Saturday, March 26, 2016

Google's AlphaGo Wins with Value and Policy

AlphaGo is a deep-learning bilateral neural network, which is a computer program that has two main personalities; Value and Policy. AlphaGo Value and Policy in effect talk with each other but have fundamentally different feelings about how to win the game of Go.

theverge AlphaGo

Value loves to win more than he hates to lose, but Policy hates to lose more than she loves to win. In other words, AlphaGo Value and Policy represent the basic nature of feeling and choice that people recognize as consciousness. The basic definition of consciousness is a recursion of action and sensation; a conscious person acts just like they see (or sense) other conscious people act.

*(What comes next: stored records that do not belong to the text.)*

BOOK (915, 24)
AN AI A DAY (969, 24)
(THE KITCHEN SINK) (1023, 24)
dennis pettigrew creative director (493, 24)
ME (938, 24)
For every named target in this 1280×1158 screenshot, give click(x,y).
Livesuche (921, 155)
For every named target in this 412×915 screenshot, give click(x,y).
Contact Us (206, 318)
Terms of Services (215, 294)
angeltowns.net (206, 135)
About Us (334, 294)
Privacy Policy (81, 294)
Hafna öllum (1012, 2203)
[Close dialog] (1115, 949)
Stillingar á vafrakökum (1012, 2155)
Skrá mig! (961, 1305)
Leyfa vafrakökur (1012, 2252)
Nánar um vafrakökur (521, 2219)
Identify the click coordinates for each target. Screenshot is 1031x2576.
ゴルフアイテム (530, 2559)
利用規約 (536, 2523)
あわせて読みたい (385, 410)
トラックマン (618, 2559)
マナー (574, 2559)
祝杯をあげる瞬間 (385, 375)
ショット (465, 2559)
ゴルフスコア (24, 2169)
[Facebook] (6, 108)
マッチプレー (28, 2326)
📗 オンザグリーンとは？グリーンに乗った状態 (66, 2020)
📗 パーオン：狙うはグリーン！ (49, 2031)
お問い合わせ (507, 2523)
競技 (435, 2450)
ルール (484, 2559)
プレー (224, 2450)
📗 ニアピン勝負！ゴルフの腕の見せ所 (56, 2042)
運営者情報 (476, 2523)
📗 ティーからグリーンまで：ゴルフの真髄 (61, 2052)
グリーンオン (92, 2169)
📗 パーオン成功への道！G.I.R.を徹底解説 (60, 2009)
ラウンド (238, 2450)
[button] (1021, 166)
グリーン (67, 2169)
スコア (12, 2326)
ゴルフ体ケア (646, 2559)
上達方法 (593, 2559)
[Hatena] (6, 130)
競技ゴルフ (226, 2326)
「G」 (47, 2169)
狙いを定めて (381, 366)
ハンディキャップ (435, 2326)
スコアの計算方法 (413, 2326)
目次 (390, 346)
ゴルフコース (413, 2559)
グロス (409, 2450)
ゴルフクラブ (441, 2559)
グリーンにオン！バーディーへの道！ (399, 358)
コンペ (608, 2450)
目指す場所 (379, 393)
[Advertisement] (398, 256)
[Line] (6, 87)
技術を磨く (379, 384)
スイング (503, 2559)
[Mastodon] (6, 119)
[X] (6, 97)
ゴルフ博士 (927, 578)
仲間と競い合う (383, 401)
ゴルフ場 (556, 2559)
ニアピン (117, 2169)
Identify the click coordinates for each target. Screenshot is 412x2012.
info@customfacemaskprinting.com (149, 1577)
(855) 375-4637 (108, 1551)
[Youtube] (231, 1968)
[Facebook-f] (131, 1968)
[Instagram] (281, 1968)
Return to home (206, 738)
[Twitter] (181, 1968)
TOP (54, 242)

AlphaGo Value corresponds to the human emotion of pleasure while Policy corresponds to the human emotion of anxiety. People make choices based on a singular feeling that involves the processing of many pairs of complementary emotions and not just pleasure and anxiety. Compassion and selfishness, for example, is how people bond or conflict with others, joy and misery, anger and serenity, and pride and shame complete a basic set of complementary emotions that approximate human feeling.

AlphaGo Value gets great pleasure in winning as many stones as possible and Value is willing to take risk while AlphaGo Policy is anxious about losing only one stone...the one stone that wins the game, and plays very cautiously and avoids risk. While Value takes risk and goes for as many stones as possible to win, Policy avoids risk and settles for the one stone that wins the game.

We journey in our lives desiring the same bilateral futures as AlphaGo; a part of us wants the pleasure of winning big and taking risks and a complementary part of us is forever anxious about simply getting by and surviving by avoiding risk. People have more complex emotions than just pleasure and anxiety and so we have more complex and cooperative relationships with other people and the environment.

What AlphaGo's two personalities represent is a fundamental part of the recursion of consciousness and therefore what it is that we mean when we say that someone is conscious. Lee Sedol is the Go world champion who played against Value and Policy, who had been playing each other for four months prior and had therefore both won and lost literally millions of games with each other prior to the match with Sedol.

Sedol has played many hundreds of thousands of games during his life but is simply not able to play the many millions of games that taught Value and Policy how to beat him. While Sedol will improve his skill by playing Value and Policy together, he might do much better playing Value and Policy separately.

Also, to be fair, AlphaGo should also have additional human personalities like anger and shame, for example. That way Sedol could gain advantage in ways that better represent the complexity of human consciousness. The question is...how do you make an AlphaGo angry at a opponent's board position or ashamed of a its own board position. And of course, AlphaGo must show some compassion in not crushing its opponent and allowing some victories while still being selfish enough to win the tournament.